As the fearful desire to protect one’s health grows and creates new living habits, long-term social distancing settles in. Slavoj Žižek identifies the parallel viral diseases that arise in such an environment, which are of an ideological nature. He mentions fake news, conspiracy theories and rampant forms of intensified racism.(iii) A case in point is the revolting experience of Korean and Chinese students in the Netherlands when news of the spread of the virus in Europe first began to circulate. Due to their facial features and habit of wearing a mask before the thought of widespread protection against contagion had crossed anyone’s mind, they were singled out by their fellow students and targeted with racist comments, that included calling them “Corona” and telling them to leave the country.
Such ignorant segregating mentalities are supported by governmental policies that imply that every citizen needs to be handled as a potential carrier of the virus.

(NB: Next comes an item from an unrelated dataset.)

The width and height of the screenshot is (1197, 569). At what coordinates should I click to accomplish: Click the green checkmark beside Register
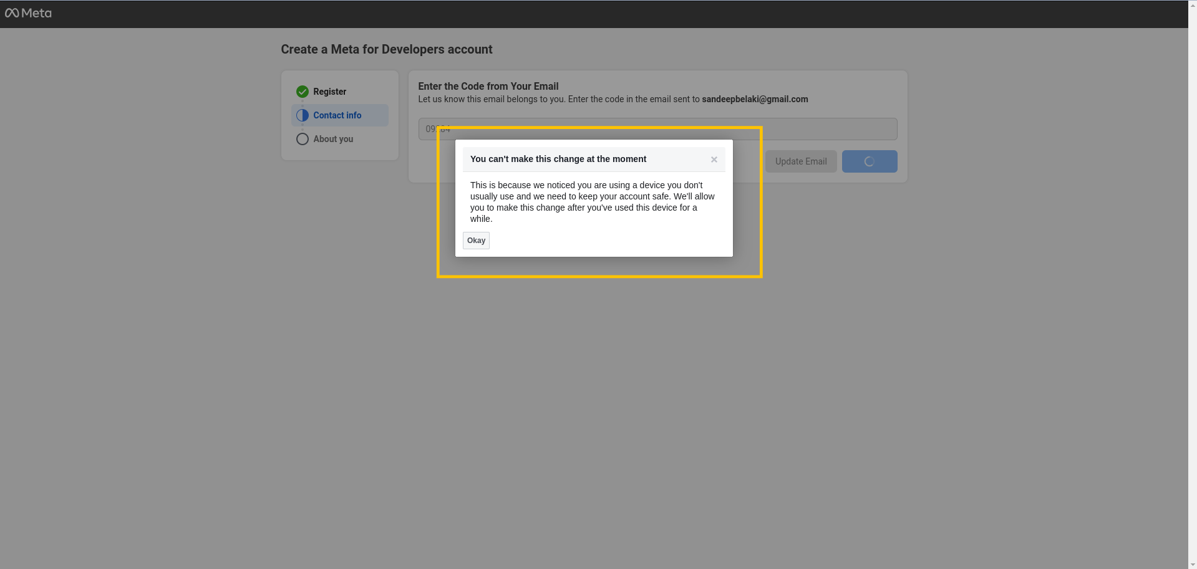coord(303,92)
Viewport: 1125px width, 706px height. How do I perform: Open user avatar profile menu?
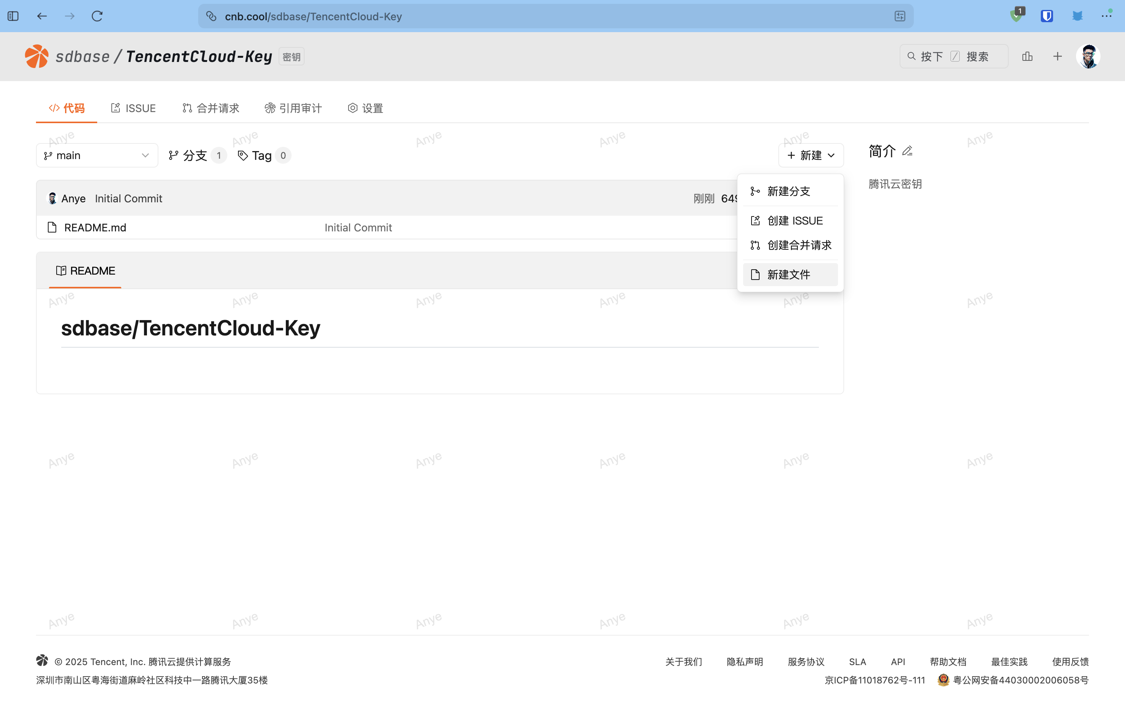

As Agamben hinted, this profiling model is similar to systems which identify certain target groups as terrorists due to their geographical origin, appearance or creed. A turn to technology determines safety conditions and allegedly preempts a future calamity, but it also impacts on other levels of daily life during the pandemic. The decision to confine people to their domestic sphere has a profound effect on their mental health, instilling in them both a sense of powerlessness and a constant fearful uncertainty.
Franco ‘Bifo’ Berardi questions this position of the authorities with the mainstream media as their main mediator, by asking: “(Are) we crossing a new threshold in the process of techno-psychotic mutation?”(iv) As he sees it, the mind has become slow, depressed, and passive due to a perceived lack of agency, determined by confinement measures that affect the bodies of the citizens, but do not impede the circulation of capital and commercial goods. He claims that “we are here stepping into a techno-totalitarian form where bodies will always be kept separated, controlled, remotely directed.”(v) Unlike Žižek, who still sees a possibility for the re-emergence of communism despite being critical of the initial fear-instilled segregation, Berardi quotes Timothy Snyder, alerting us to the opposite: “(T)here is no better condition for the formation of totalitarian regimes than situations of extreme emergency, where everyone’s survival is at stake.” Such crises, history teaches, stimulate the rise of nationalist movements, including fascist forms of populism that position the body against ‘the other’ and increase segregating modes of subjectification.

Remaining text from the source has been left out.